S’y ajoutent des mesures conjoncturelles — comme des restrictions temporaires à l’exportation de ferraille pour lutter contre le vandalisme des infrastructures — qui, bien que compréhensibles, perturbent les flux régionaux. Pretoria navigue entre leadership intégrateur et réflexes défensifs ; l’arbitrage entre protection ciblée et ouverture demeure fragile.
Nigeria : autosuffisance prioritaire, intégration à pas comptés
Poids lourd démographique et économique, le Nigeria reste attaché à l’autosuffisance et à la substitution aux importations. Listes de produits privés d’accès aux devises officielles, interdictions ciblées, contrôles aux frontières : l’arsenal a été maintenu, parfois durci, au nom de la sécurité alimentaire et de la préservation des réserves en dollars.
Si Abuja soutient la ZLECAf dans le discours, la mise en œuvre reste contrainte par ces choix de politique intérieure. Pour ses voisins ouest-africains, cela se traduit par des marchés moins accessibles et des chaînes d’approvisionnement plus coûteuses.
Égypte : contraintes financières et embargos alimentaires ponctuels
La crise des devises de 2022-2023 a conduit l’Égypte à imposer des conditions financières restrictives aux importateurs (recours élargi aux lettres de crédit), avant d’assouplir progressivement ces mesures. Parallèlement, des interdictions temporaires d’exporter des denrées de base ont été décidées pour sécuriser le marché intérieur.
Ces mesures, présentées comme transitoires, ont néanmoins freiné des fournisseurs africains et accentué l’incertitude. La reprise passe par une normalisation durable des règles de paiement et une transparence accrue sur les restrictions à l’exportation.
Ce que risque la ZLECAf
Au-delà des droits de douane, la bataille se joue sur les barrières non tarifaires : procédures opaques, normes non harmonisées, contrôles aux frontières, accès limité au financement du commerce, logistique coûteuse. Tant que ces irritants perdureront, la promesse d’un grand marché africain de 1,4 milliard de consommateurs restera inachevée.

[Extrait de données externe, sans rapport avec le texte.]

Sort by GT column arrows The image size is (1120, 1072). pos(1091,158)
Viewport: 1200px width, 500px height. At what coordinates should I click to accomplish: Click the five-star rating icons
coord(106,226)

La ZLECAf prévoit des clauses de sauvegarde — utiles en cas de choc — mais celles-ci doivent être temporaires, proportionnées et notifiées. Leur usage extensif et répété sape la confiance et ralentit l’investissement productif.
Comment relancer le commerce intra-africain face à la Chine
La fenêtre d’opportunité est réelle : l’Afrique importe massivement des biens manufacturés d’Asie, notamment de Chine. Or, une part croissante de ces biens pourrait être produite et échangée à l’intérieur du continent si trois conditions sont réunies :
D’abord, discipliner le protectionnisme: planifier des trajectoires de démantèlement sectoriel claires, limiter les interdictions générales au profit d’instruments ciblés (sauvegardes, normes harmonisées), et accélérer le guichet continental de résolution des barrières non tarifaires.
Ensuite, investir dans les maillons critiques : corridors logistiques (routes, ports secs, ciel unique africain), interconnexions énergétiques, plateformes industrielles et numériques (e-certificats d’origine, paiements transfrontaliers).
Enfin, mobiliser le capital africain: fonds de compensation ZLECAf, banques régionales de développement, marchés de capitaux domestiques et partenariats public-privé pour ancrer des chaînes de valeur (agro-industrie, automobile, pharmaceutique, équipements électriques).
La tempête protectionniste n’est pas une fatalité. Si les grandes économies — Algérie, Afrique du Sud, Nigeria, Égypte, Kenya — donnent le signal d’une ouverture graduée mais crédible, le commerce intra-africain peut retrouver une trajectoire ascendante. L’IATF d’Alger, en réunissant décideurs et industriels autour de la même table, offre l’occasion d’un recalibrage : moins de réflexes défensifs, plus de prévisibilité et d’investissement.